Active surveillance by hospital personnel will continue
to be critical, however, for the early detection and subsequent
control of staphylococci with decreased susceptibility to
vancomycin.
If
VISA/VRSA aren't a widespread problem, why are we worried
about them?
Methicillin
resistant S. aureus (MRSA) and vancomycin resistant
enterococci (VRE) are already found in many hospitals and
long term care facilities. Vancomycin is often the only
antibiotic that can be used to treat patients with MRSA,
since MRSA bacteria are usually resistant to all other kinds
of antibiotics. We know that the genetic material that makes
VRE resistant to vancomycin, the vanA gene, can be transferred
from the enterococci to other kinds of bacteria. If this
vanA gene was to be transferred to MRSA bacteria, the end
result would be S. aureus bacteria that are resistant
to virtually all of our currently available antibiotics.
How
could VISA/VRSA spread from person-to-person?
VISA/VRSA
would be spread from person-to-person in the same way as
any S. aureus infection. S. aureus infections
most often spread from person-to-person by direct
contact. For example, in medical settings staphylococcal
infections are often spread from patient to patient on unwashed
health care workers' hands.
Are
VISA/VRSA more of a concern than other infections?
Yes!
The emergence of VISA/VRSA would signal the introduction
of bacteria that are resistant to all currently available
antibiotics. While the bacteria themselves may not be any
more virulent than other staphylococcal infections, VISA/VRSA
infections would be very difficult to treat.
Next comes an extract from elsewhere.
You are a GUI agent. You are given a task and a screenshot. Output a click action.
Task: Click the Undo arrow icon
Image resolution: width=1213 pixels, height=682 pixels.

It is encouraging
to note that experimental therapeutics are in development
that appear to be effective treatment for VISA/VRSA, but
steps need to be taken to prevent the development of VISA/VRSA.
What
can be done to prevent the development of VISA/VRSA?
Guidelines
have been established to prevent the spread of vancomycin
resistance [Centers for Disease Control and Prevention (CDC).
Recommendations for Preventing the Spread of Vancomycin
Resistance: Recommendations of the Hospital Infection Control
Practices Advisory Committee (HICPAC). MMWR 1995;
44 (No. RR-12)]. Each hospital needs to be familiar with
the guidelines for the prevention of vancomycin resistance
and establish a policy that reflects their unique needs.
Decreasing
the likelihood that VISA/VRSA will emerge in the United
States will depend, in part, on actions taken now to prevent
the spread of vancomycin resistance in health-care facilities.
Methods to prevent the spread of vancomycin resistance include
the prudent use of vancomycin and regular infection-control
measures such as health-care worker handwashing. Handwashing,
by lathering up with soap for at least 20 seconds and rinsing
with warm running water, is a valuable step in preventing
the spread of any staphylococcal infection.
Active
surveillance will continue to be critical for the early
detection and subsequent control of staphylococci with decreased
susceptibility to vancomycin. The CDC is working closely
with hospitals and state health departments to assure prompt
identification and reporting of any isolates of VISA/ VRSA.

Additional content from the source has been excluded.